Vandervell’s work is visually stunning. The black-and-white compositions present single figures set against large urban backdrops. With an obsession with lines and geometric shapes, Vandervell’s street photography takes on a fantastic, almost surreal quality at first sight.

As the viewer’s mind unpacks the lines, shadows and curves, the images resolve into an everyday slice of the city. Here is a long staircase, there are the shadows cast by a bridge. The single figures look like strange survivors of a worldwide holocaust.

McCawley was drawn to Vandervell’s work.

Untitled by Rupert Vandervell

“Right now it’s becoming more and more difficult to find yourself in a place of isolation unless you take a trip, take a drive outside the city,” he says. “And all his work shows kind of an isolated, or solitary figure, in what I’ve called kind of Escher-esque realities.”
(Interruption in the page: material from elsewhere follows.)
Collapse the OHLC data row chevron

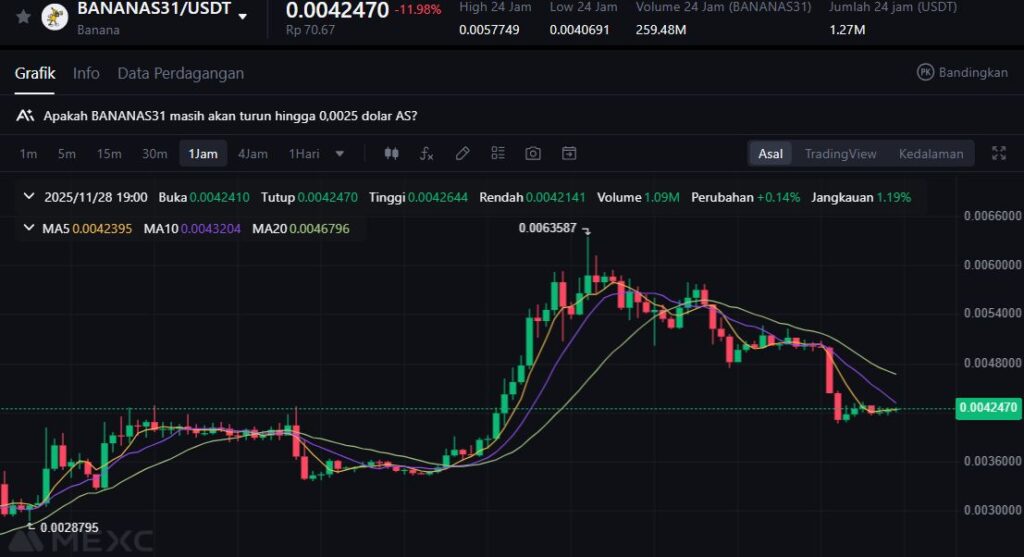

He pauses and adds, “I’m super excited.”

It was unclear if he was speaking specifically of showing Vandervell’s work or the future of First Light Gallery, but either way, McCawley’s excitement is warranted.

First Light Gallery opens with “Man on Earth” on Friday, April 21, with a special reception from 4-9 p.m. Regular hours are Wednesday-Saturday, noon-5 p.m., the first Friday of the month from 4-9 p.m,. and by appointment. The gallery is located at 1009 E. Main St.